Entries taken from a collection
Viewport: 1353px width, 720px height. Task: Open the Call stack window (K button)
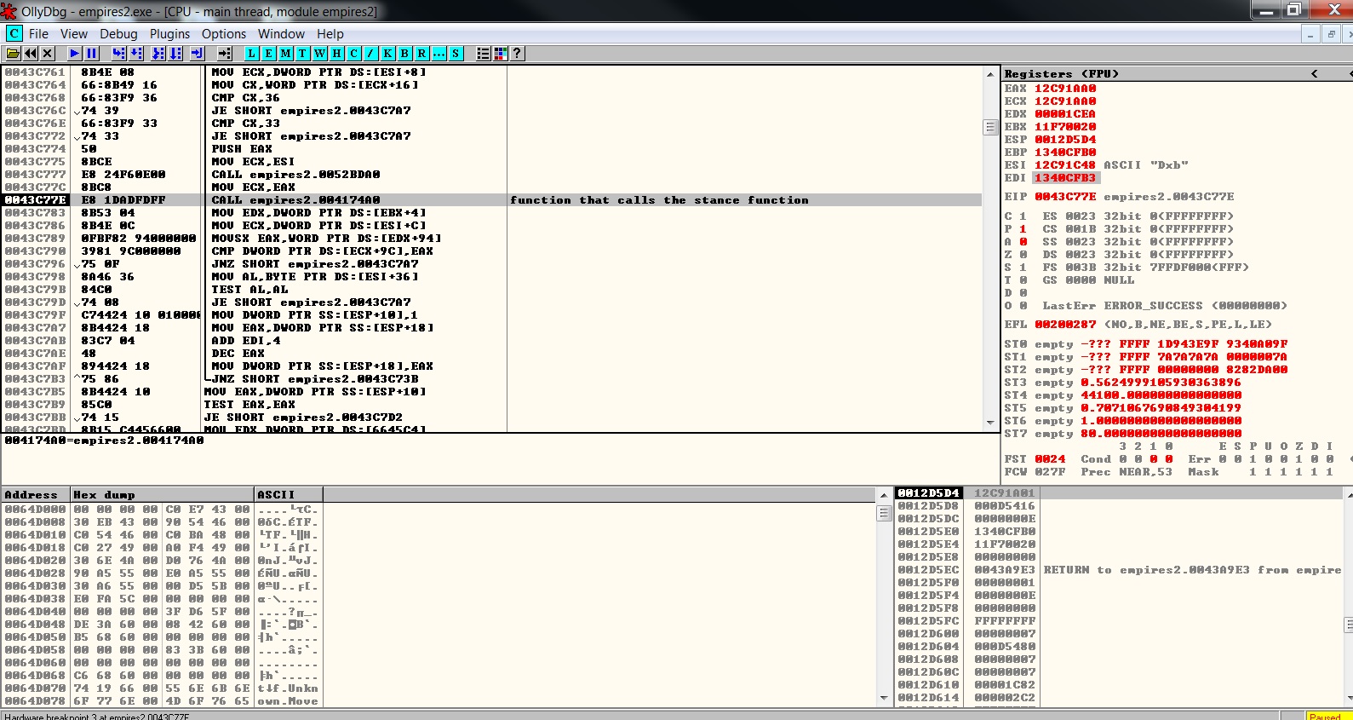[387, 54]
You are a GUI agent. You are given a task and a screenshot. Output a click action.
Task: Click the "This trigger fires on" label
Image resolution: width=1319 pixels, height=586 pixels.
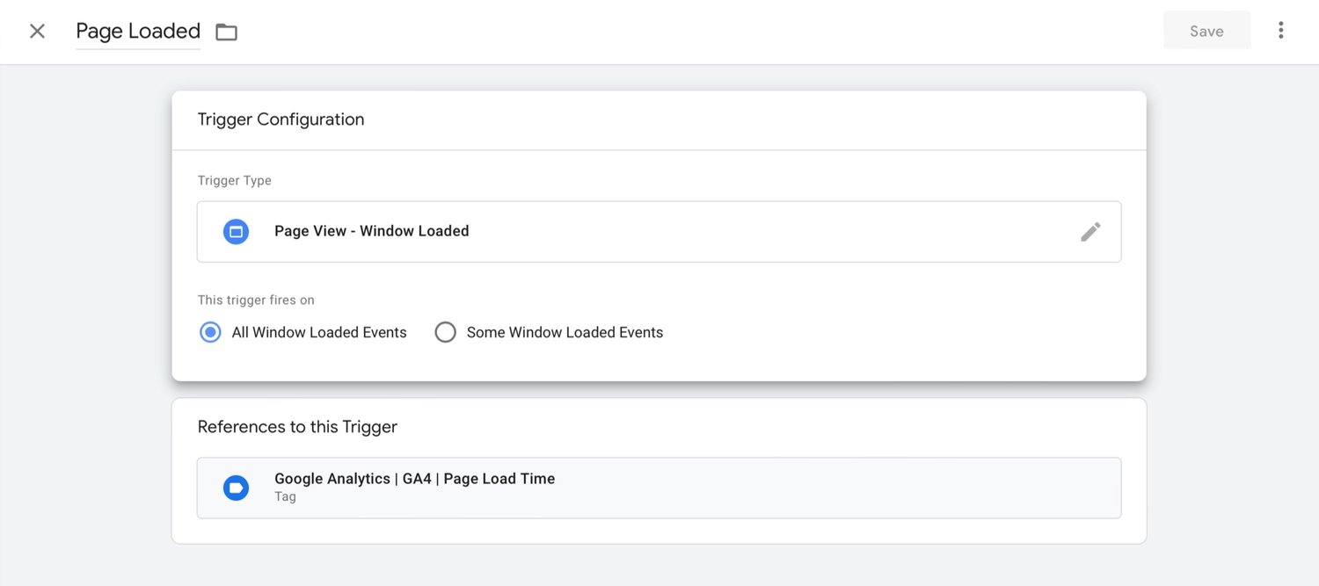click(x=256, y=300)
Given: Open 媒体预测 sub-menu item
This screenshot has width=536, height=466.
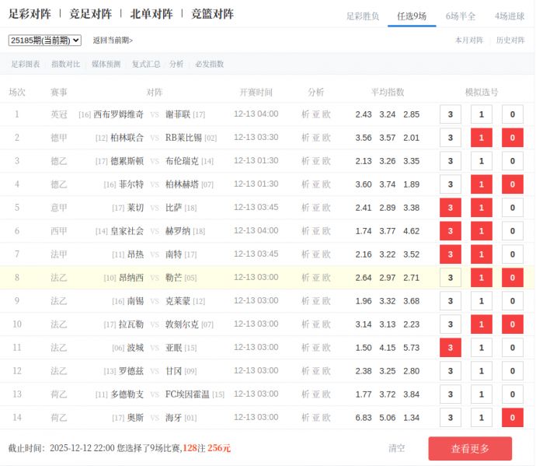Looking at the screenshot, I should coord(106,65).
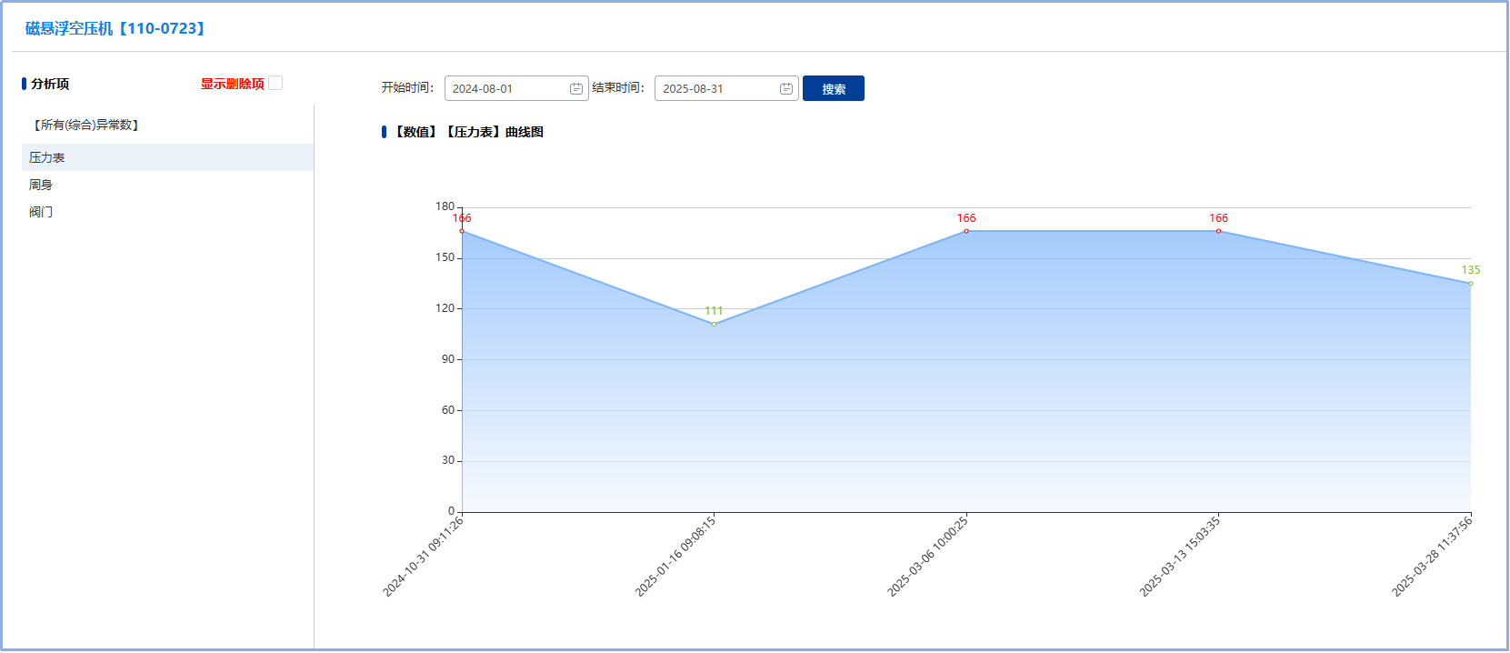This screenshot has width=1510, height=653.
Task: Click the 显示删除项 red label
Action: pos(232,84)
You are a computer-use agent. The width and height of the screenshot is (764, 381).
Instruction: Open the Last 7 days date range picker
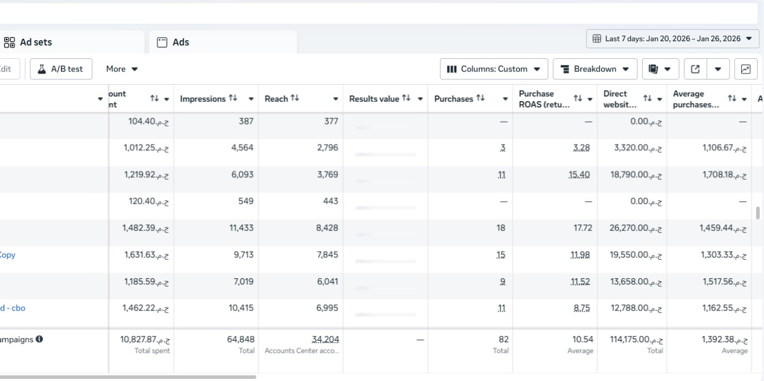pos(672,39)
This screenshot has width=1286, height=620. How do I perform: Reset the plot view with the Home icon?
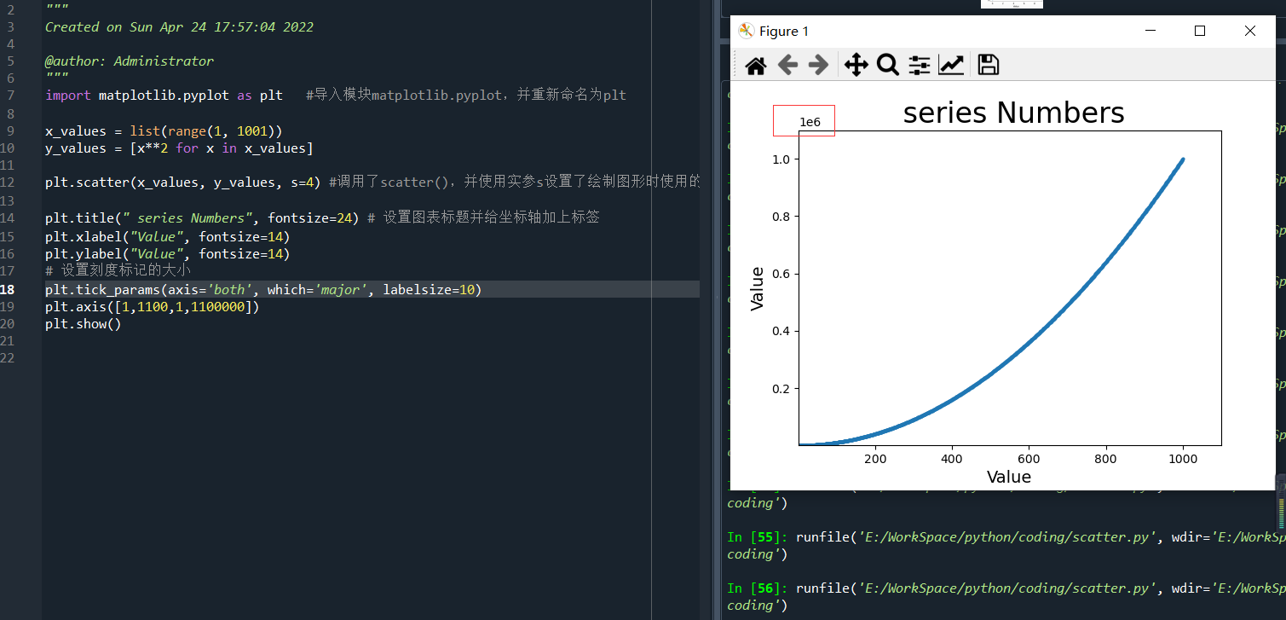(x=755, y=64)
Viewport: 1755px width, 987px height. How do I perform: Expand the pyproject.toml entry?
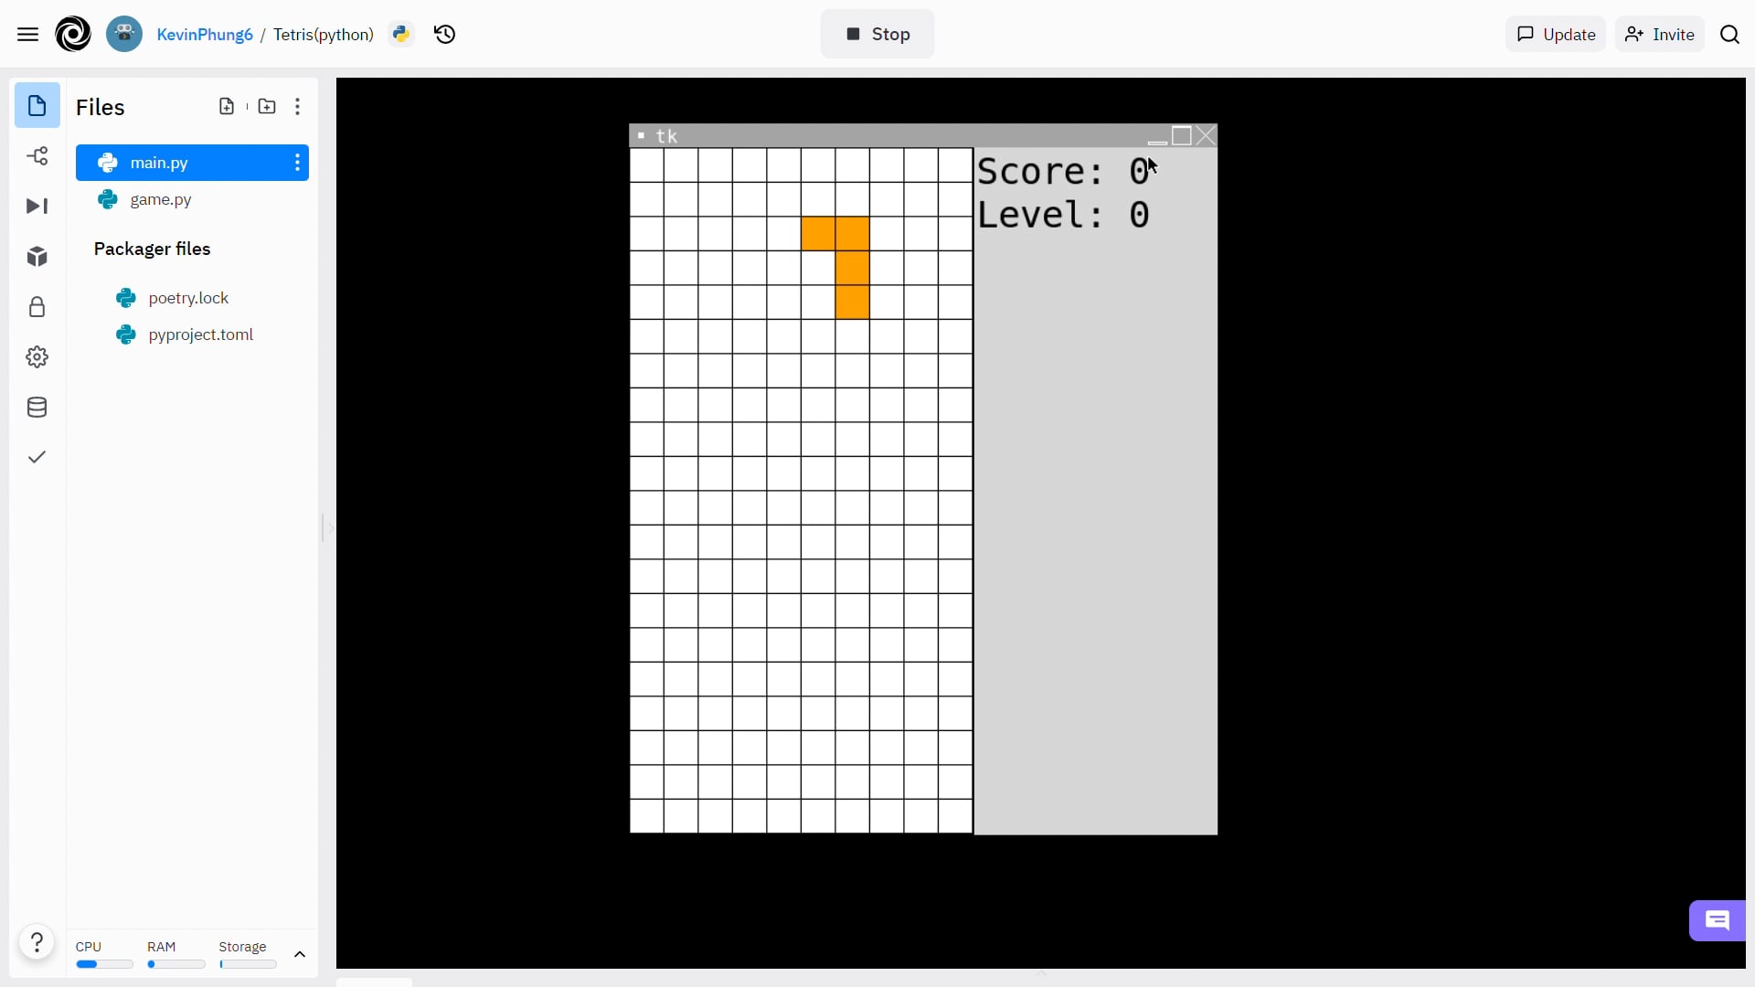(200, 335)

> **What needs to be done**: Print again, word for word, every line from the line with "You are a GUI" to the final line of the records, inclusive; skip the pictures.

> **Result**:
You are a GUI agent. You are given a task and a screenshot. Output a click action.
Task: Click the "This trigger fires on" label
Image resolution: width=1319 pixels, height=586 pixels.
click(x=256, y=300)
Given: Open 媒体预测 sub-menu item
This screenshot has width=536, height=466.
Looking at the screenshot, I should coord(106,65).
This screenshot has width=1510, height=653.
Task: Click the 显示删除项 red label
Action: pos(232,84)
You are a computer-use agent. The width and height of the screenshot is (764, 381).
Instruction: Open the Last 7 days date range picker
pos(672,39)
This screenshot has width=1286, height=620. How do I perform: Reset the plot view with the Home icon?
(x=755, y=64)
Viewport: 1755px width, 987px height. How do I perform: Expand the pyproject.toml entry?
(200, 335)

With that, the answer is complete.